Antibacterial and Antibiotic Modifying Potential of Crude Extracts, Fractions, and Compounds from Acacia polyacantha Willd. against MDR Gram-Negative Bacteria.

The present study aimed to assess the in vitro antibacterial and antibiotic modifying activities of methanol extracts prepared from the leaf (APL) and bark (APB) of Acacia polyacantha, fractions (APLa-d) and compounds isolated from APL against a panel of multidrug resistant (MDR) Gram-negative bacteria. Leaf extract was subjected to column chromatography for compounds isolation; antibacterial assays were performed on samples alone and with an efflux pump inhibitor (EPI), respectively, and several antibiotics on the tested bacteria.
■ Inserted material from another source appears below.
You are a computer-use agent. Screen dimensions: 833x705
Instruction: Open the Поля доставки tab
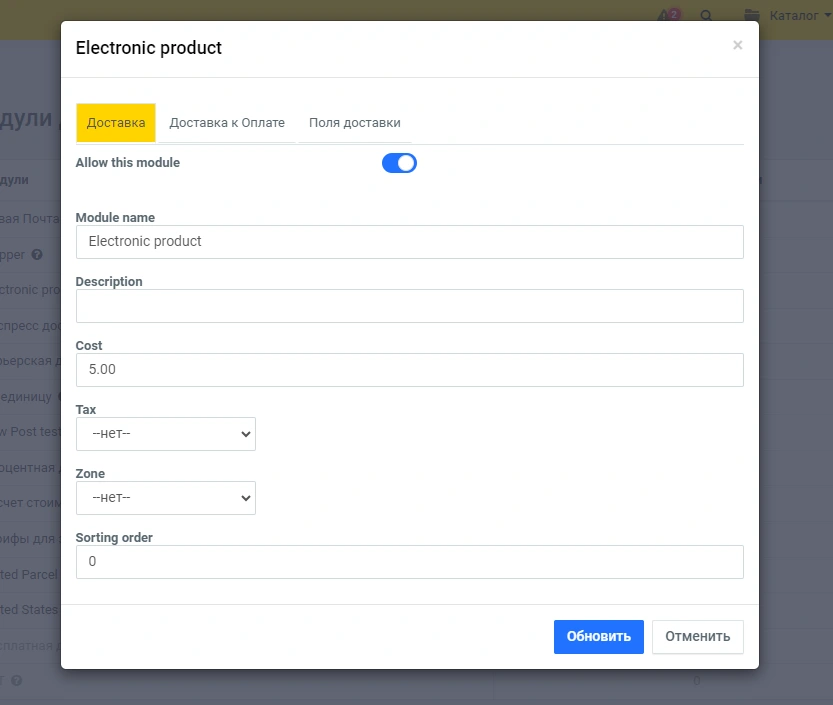click(354, 123)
The phytochemical investigation of APL led to the isolation of stigmasterol (1), ß-amyrin (2), 3-O-ß-D-glucopyranosylstigmasterol (3), 3-O-methyl-D-chiro-inositol (4), epicatechin (5), quercetin-3-O-glucoside (6), 3-O-[ß-D-xylopyranosyl-(1→4)-ß-D-galactopyranosyl]-oleanolic acid (7), and 3-O-[ß-galactopyranosyl-(1→4)-ß-D-galactopyranosyl]-oleanolic acid (8). APL and APB had minimal inhibitory concentration (MIC) values ≤ 1024 µg/mL on 73.3% and 46.7% of the tested bacteria, respectively. APLb and APLd were effective against 88.9% of tested bacterial species with compound 8 showing the highest activity inhibiting 88.9% of tested bacteria. The EPI, phenylalanine-arginine-ß-naphthylamide (PAßN), strongly improved the activity of APL, APLb, APLd, and compound 8 on all tested bacteria. Synergistic effects were obtained when APL and compounds 7 and 8 were combined with erythromycin (ERY), gentamycin (GEN), ciprofloxacin (CIP), and norfloxacin (NOR). The present study demonstrates the antibacterial potential of Acacia polyacantha and its constituents to combat bacterial infections alone or in combination with EPI.